I would sell immediately 50 - 75% of it and move it into a combination of vanguard total market, vanguard extended market and vanguard total bond with the exact breakdown dependent on things like how much debt your folks have, their expenses in retirement and how long you expect them to live.
Having all your retirement funds in one single stock is unnecessarily risky with little upside and lots of downside.
They can keep 25% of it since they seem to be in love with the dividend policy.
I own XOM personally, though it's a 1-3% position as all of my individual names are, just full disclosure
if I were them, I'd sell it down to where it's no more than 5% of the account because if it's in a 401k/IRA, there's no capital gains to worry about, and then I'd go looking for an advisor
here's how I'd shop for one: https://www.wallstreetoasis.com/comment/2621691#comment-2621691
and if they go to the end of that and don't have anyone worthwhile, just be DIY but be diversified, plenty of resources on bogleheads to figure that out
Wtf sell 100% of it while you can. Oil and gas is a declining industry
Are we in the industry guessing business or the valuation business? Why do we think buffet just added OXY. The reality is XOM is far from risky at this valuation vs some of the crazy things people on here propose.

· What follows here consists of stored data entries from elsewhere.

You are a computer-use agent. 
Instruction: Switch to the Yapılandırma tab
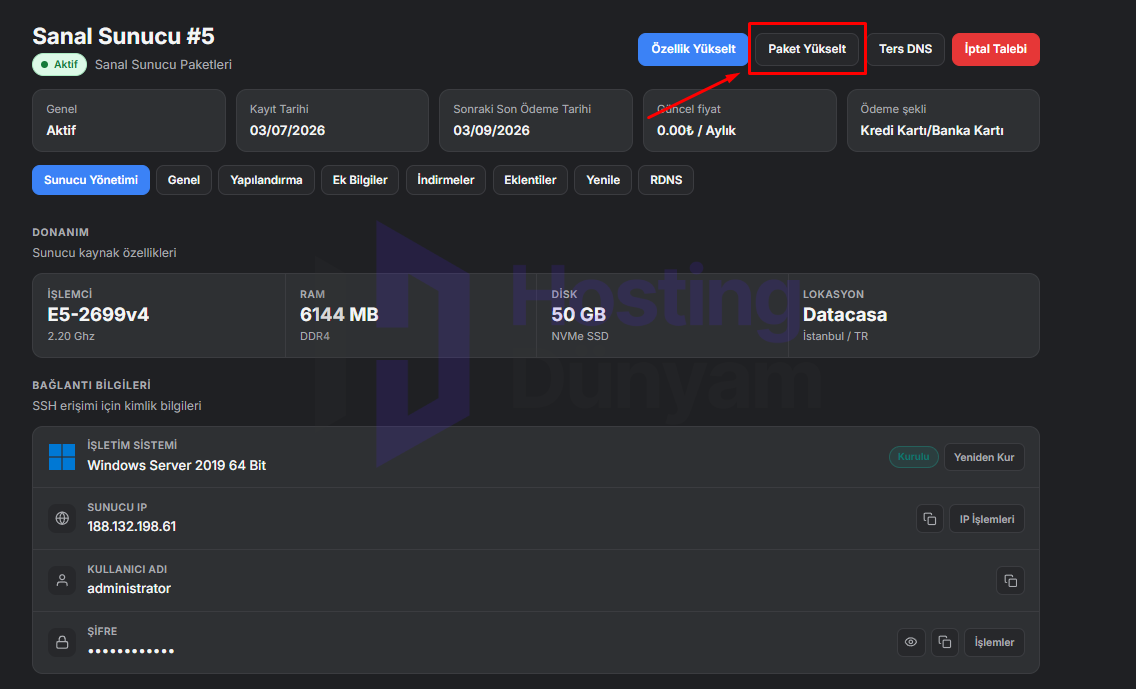(266, 180)
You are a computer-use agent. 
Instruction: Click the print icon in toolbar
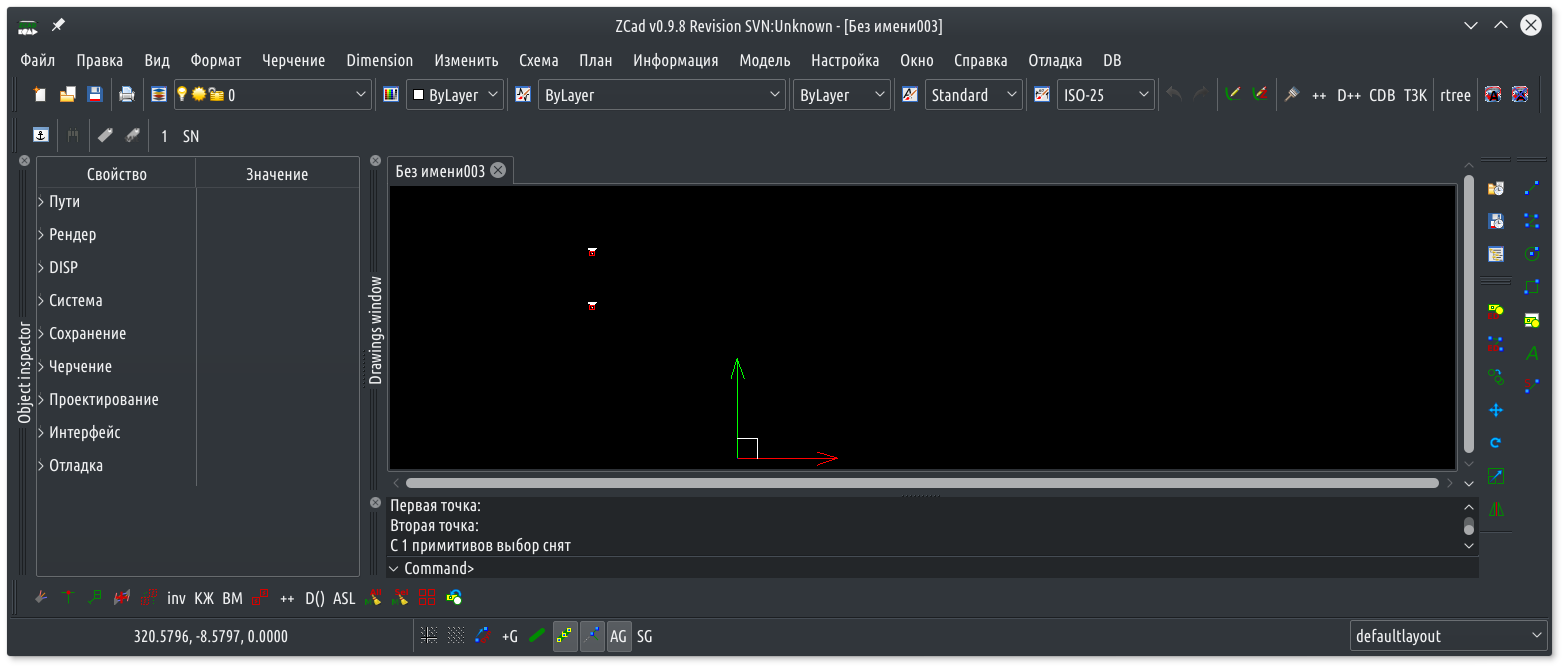tap(127, 95)

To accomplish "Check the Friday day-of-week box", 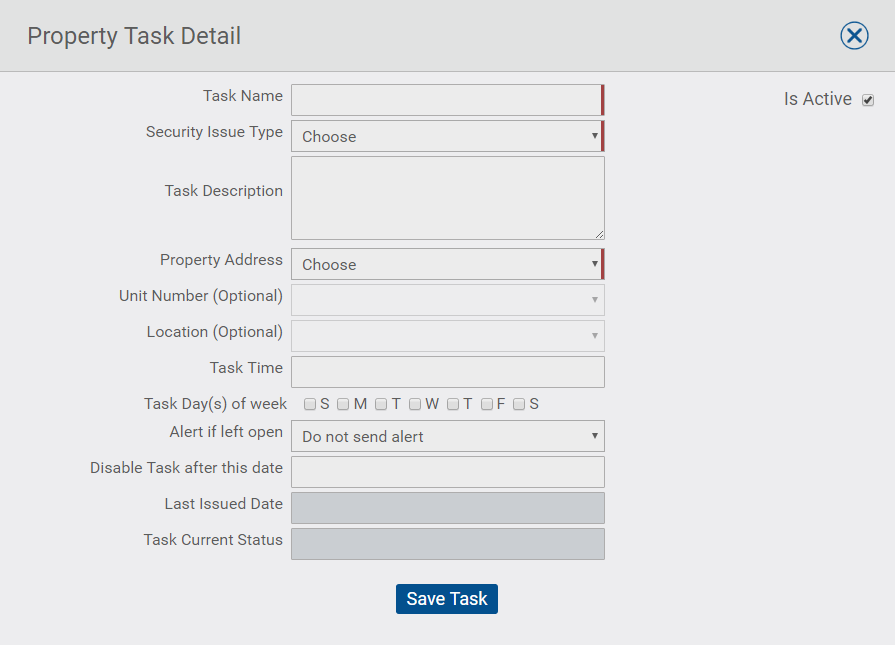I will 487,404.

The other poster did a great takeaway on how to use options to maintain and exit this current position. I was going to suggest covered calls to lower exposure truly, but they did indepth math.
That all said your parents need an advisor as everyone has said already unless you plan to o this indepth yourself going forward.
I will say this. If you are a dividend stock investor there is no better stock than XOM. They are fully committed to their dividends plan as could be seen during the pndemic where they ensured the dividends kept flowing even when other majors suspended them.